Margot déteste cette construction ridicule qui fait les choses sans réfléchir et qui n'a aucune véritable initiative.
Anya, elle, s'en fiche un peu. Le Golem ne lui fait pas les gros yeux lorsqu'elle ne vide pas son assiette ou qu'elle demande une deuxième portion de gâteau sans avoir mangé tous ses légumes.
Le Golem ne rouspète pas non plus lorsqu'elle sort furtivement du lit et qu'elle se faufile dans le bureau de son père à sa suite afin de l'attendre.
La pièce est grande, luxueuse et joliment décorée. De confortables fauteuils font face à un grand âtre de pierre surmonté d'un tableau représentant son père et ses amis lorsqu'ils étaient jeunes. Son père possède également quelques photographie de Kristian et elle parsemant les étagères remplies de constructions sur lesquelles il n'a plus vraiment le temps de travailler. Quelques prototypes de pierres de Spatioportance aux runes inachevées, des feuilles de calculs et des ébauches d'enchantement qu'elle n'ambitionne pas comprendre.

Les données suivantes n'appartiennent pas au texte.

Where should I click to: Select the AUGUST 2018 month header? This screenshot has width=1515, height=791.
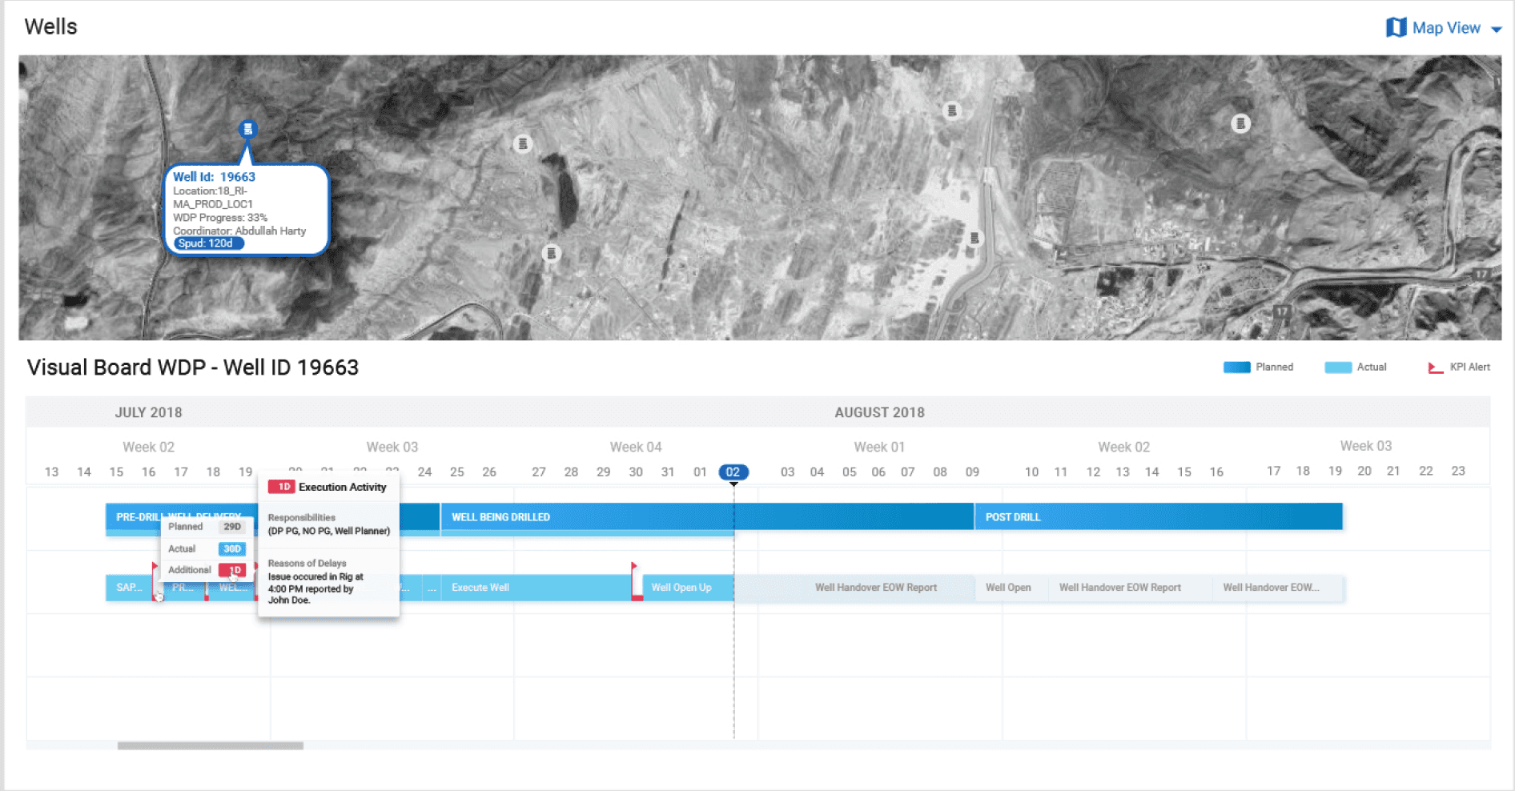tap(878, 412)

L'adolescente se dirige vers l'immense baie vitrée qui offre une vue magnifique sur le lac de Kakinanga. Des formes luminescentes dansent sur les flots tranquilles tel des patineurs gracieux. Anya se demande de quoi il s'agit. Elle a cru comprendre que ce n'est pas tout le monde qui peut les voir et elle espère que ses années d'études à Barbe-Hallay l'éclaireront sur la nature de ses phénomènes magnifiques. Les silhouettes qui valsent sur les flots l'apaisent, leur chorégraphie rejoignent la part d'elle-même encore capable de s'émerveiller. "Viens danser avec nous", semblent dire ces formes, faisant résonner son corps tout entier.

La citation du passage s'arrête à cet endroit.